Task brief = Rewrite every item below, changing each "dropdown" to "drop-down" and leaving everything else unchanged.

## Begin Source records

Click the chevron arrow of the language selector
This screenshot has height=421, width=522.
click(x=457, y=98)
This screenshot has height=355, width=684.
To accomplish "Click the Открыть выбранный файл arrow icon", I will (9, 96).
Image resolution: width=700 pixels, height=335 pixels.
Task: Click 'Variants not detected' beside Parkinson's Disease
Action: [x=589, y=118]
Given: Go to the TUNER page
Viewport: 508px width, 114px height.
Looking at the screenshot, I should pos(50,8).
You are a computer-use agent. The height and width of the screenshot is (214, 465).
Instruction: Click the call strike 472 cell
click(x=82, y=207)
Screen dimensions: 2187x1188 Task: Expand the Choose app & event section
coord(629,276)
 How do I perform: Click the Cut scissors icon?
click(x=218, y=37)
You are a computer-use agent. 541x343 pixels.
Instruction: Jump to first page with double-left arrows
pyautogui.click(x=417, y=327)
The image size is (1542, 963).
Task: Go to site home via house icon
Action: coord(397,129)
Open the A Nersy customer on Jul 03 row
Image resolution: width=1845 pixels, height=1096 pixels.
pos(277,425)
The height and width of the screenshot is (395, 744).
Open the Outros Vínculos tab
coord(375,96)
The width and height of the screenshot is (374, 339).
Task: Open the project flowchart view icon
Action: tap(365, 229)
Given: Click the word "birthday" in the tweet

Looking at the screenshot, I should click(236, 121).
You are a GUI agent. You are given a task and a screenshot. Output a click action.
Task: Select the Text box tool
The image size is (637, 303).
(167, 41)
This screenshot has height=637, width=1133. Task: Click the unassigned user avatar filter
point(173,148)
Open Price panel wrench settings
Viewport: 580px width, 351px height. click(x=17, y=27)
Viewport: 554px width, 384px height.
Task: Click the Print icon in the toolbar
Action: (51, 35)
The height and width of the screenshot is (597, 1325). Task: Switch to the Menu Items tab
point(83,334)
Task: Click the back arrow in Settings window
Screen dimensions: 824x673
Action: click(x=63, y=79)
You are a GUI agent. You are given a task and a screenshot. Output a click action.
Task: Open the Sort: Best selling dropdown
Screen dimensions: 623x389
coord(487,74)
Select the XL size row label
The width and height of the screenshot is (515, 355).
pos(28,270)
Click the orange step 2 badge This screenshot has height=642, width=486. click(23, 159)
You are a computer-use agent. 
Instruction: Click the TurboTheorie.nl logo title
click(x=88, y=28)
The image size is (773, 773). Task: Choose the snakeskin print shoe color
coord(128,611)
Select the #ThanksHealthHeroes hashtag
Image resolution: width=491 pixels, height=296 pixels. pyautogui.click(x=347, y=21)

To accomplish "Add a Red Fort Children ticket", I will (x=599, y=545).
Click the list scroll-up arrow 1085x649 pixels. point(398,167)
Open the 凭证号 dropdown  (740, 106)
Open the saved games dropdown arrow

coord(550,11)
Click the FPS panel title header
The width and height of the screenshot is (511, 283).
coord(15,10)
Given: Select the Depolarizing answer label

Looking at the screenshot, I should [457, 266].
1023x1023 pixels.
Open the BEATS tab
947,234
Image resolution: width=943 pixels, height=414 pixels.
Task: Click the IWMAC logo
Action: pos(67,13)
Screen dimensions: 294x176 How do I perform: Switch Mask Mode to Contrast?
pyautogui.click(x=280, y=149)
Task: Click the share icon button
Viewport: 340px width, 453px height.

## End Source records

Answer to the exercise =
Click the chevron arrow of the language selector
This screenshot has height=421, width=522.
click(x=457, y=98)
This screenshot has height=355, width=684.
To accomplish "Click the Открыть выбранный файл arrow icon", I will (9, 96).
Image resolution: width=700 pixels, height=335 pixels.
Task: Click 'Variants not detected' beside Parkinson's Disease
Action: [x=589, y=118]
Given: Go to the TUNER page
Viewport: 508px width, 114px height.
Looking at the screenshot, I should pos(50,8).
You are a computer-use agent. The height and width of the screenshot is (214, 465).
Instruction: Click the call strike 472 cell
click(x=82, y=207)
Screen dimensions: 2187x1188 Task: Expand the Choose app & event section
coord(629,276)
 How do I perform: Click the Cut scissors icon?
click(x=218, y=37)
You are a computer-use agent. 541x343 pixels.
Instruction: Jump to first page with double-left arrows
pyautogui.click(x=417, y=327)
The image size is (1542, 963).
Task: Go to site home via house icon
Action: coord(397,129)
Open the A Nersy customer on Jul 03 row
Image resolution: width=1845 pixels, height=1096 pixels.
pos(277,425)
The height and width of the screenshot is (395, 744).
Open the Outros Vínculos tab
coord(375,96)
The width and height of the screenshot is (374, 339).
Task: Open the project flowchart view icon
Action: tap(365, 229)
Given: Click the word "birthday" in the tweet

Looking at the screenshot, I should click(236, 121).
You are a GUI agent. You are given a task and a screenshot. Output a click action.
Task: Select the Text box tool
The image size is (637, 303).
(167, 41)
This screenshot has height=637, width=1133. Task: Click the unassigned user avatar filter
point(173,148)
Open Price panel wrench settings
Viewport: 580px width, 351px height. click(x=17, y=27)
Viewport: 554px width, 384px height.
Task: Click the Print icon in the toolbar
Action: (51, 35)
The height and width of the screenshot is (597, 1325). Task: Switch to the Menu Items tab
point(83,334)
Task: Click the back arrow in Settings window
Screen dimensions: 824x673
Action: click(x=63, y=79)
You are a GUI agent. You are given a task and a screenshot. Output a click action.
Task: Open the Sort: Best selling drop-down
Screen dimensions: 623x389
coord(487,74)
Select the XL size row label
The width and height of the screenshot is (515, 355).
pos(28,270)
Click the orange step 2 badge This screenshot has height=642, width=486. click(23, 159)
You are a computer-use agent. 
Instruction: Click the TurboTheorie.nl logo title
click(x=88, y=28)
The image size is (773, 773). Task: Choose the snakeskin print shoe color
coord(128,611)
Select the #ThanksHealthHeroes hashtag
Image resolution: width=491 pixels, height=296 pixels. pyautogui.click(x=347, y=21)

To accomplish "Add a Red Fort Children ticket", I will (x=599, y=545).
Click the list scroll-up arrow 1085x649 pixels. point(398,167)
Open the 凭证号 drop-down  (740, 106)
Open the saved games drop-down arrow

coord(550,11)
Click the FPS panel title header
The width and height of the screenshot is (511, 283).
coord(15,10)
Given: Select the Depolarizing answer label

Looking at the screenshot, I should [457, 266].
1023x1023 pixels.
Open the BEATS tab
947,234
Image resolution: width=943 pixels, height=414 pixels.
Task: Click the IWMAC logo
Action: pos(67,13)
Screen dimensions: 294x176 How do I perform: Switch Mask Mode to Contrast?
pyautogui.click(x=280, y=149)
Task: Click the share icon button
Viewport: 340px width, 453px height.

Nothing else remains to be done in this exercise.